Questa parola è giunta ormai l’ora di compierla. La guerra si avvicina alle mura della città, e con dolore ineffabile io mi allontano, con una parte dell’esercito, trasportandomi là dove la difesa dei miei diritti mi chiama. L’altra parte di esso resta per contribuire, in concorso con l’onorevole Guardia Nazionale, alla inviolabilità ed incolumità della capitale, che come un palladio sacro raccomando allo zelo del Ministero. E chieggo all’onore ed al civismo del Sindaco di Napoli e del Comandante della stessa Guardia cittadina di risparmiare a questa Patria carissima gli orrori dei disordini interni ed i disastri della guerra civile; al quale uopo concedo a questi ultimi tutte le necessario e più estese facoltà.
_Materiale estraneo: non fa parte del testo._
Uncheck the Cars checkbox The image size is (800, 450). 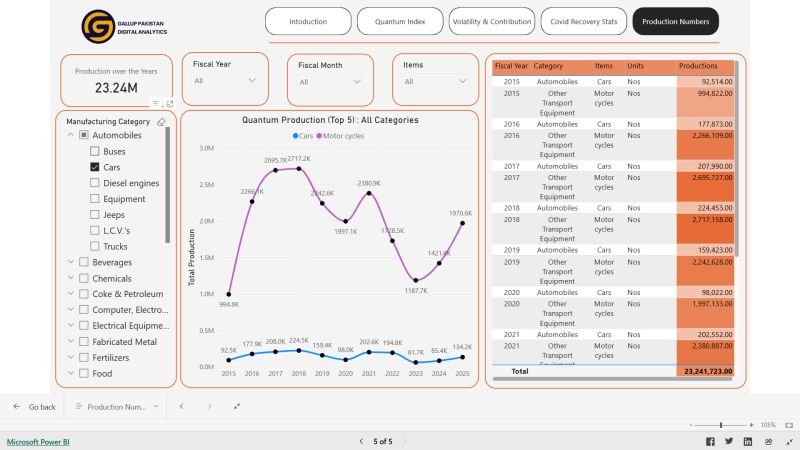(95, 167)
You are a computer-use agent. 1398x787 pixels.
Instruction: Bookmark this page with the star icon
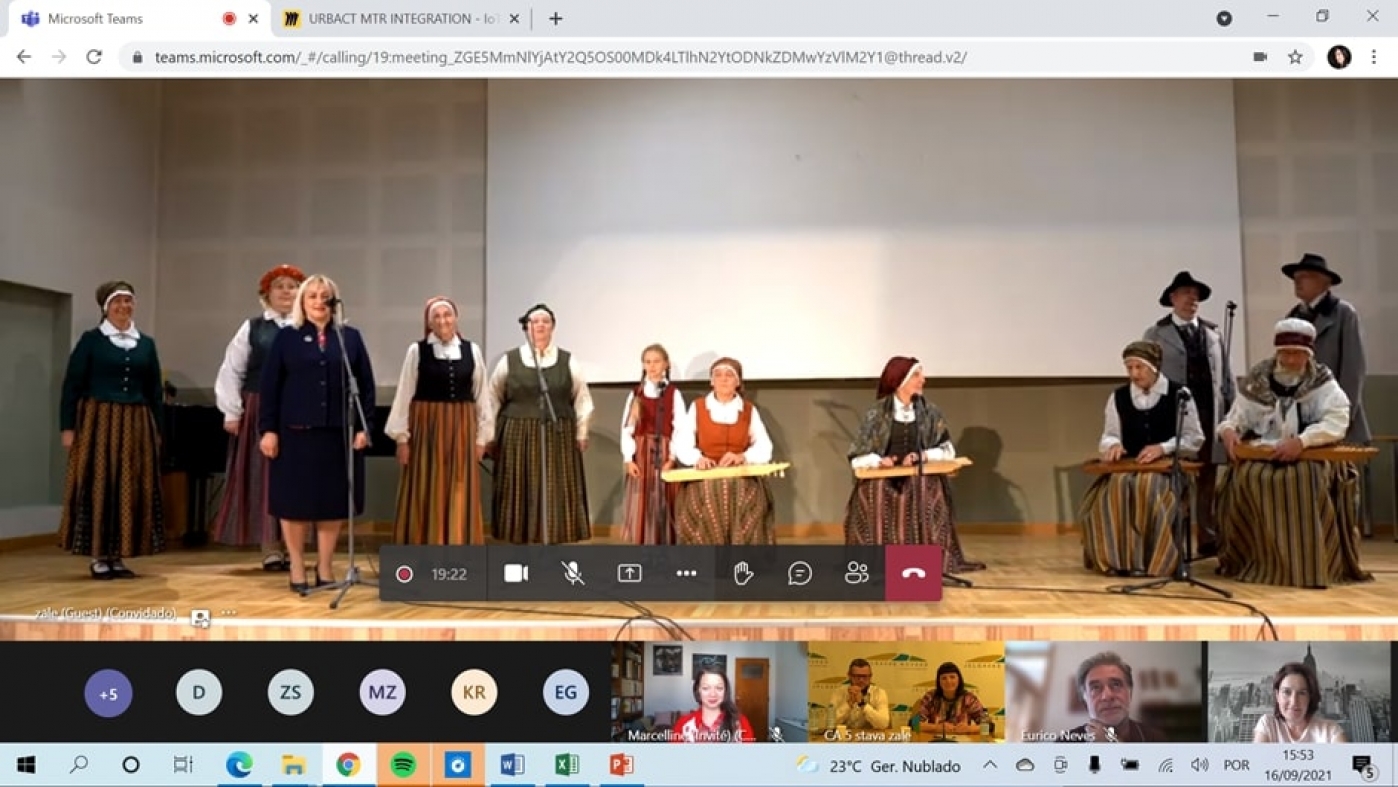1295,57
Discendente da una Dinastia che per ben 126 anni regnò in queste contrade continentali, dopo averle salvate dagli orrori di un lungo governo viceregnale, i miei affetti sono qui. Io sono napoletano, ne potrei senza grave rammarico dirigere parole di addio ai miei amatissimi popoli, ai miei compatriotti.

Qualunque sarà il mio destino, prospero od avverso, serberò sempre per essi forti ed amorevoli rimembranze. Raccomando loro la concordia, la pace, la santità dei doveri cittadini. Che uno smodato zelo per la mia Corona non diventi face di turbolenze. Sia che per le sorti della presen te guerra io ritorni in breve fra voi, o in ogni altro tempo in cui piacerà alla giustizia di Dio restituirmi al Trono dei miei maggiori, fatto più splendido dalle libere istituzioni di cui l’ho irrevocabilmente circondato, quello che imploro da ora è rivedere i miei popoli concordi, forti e felici.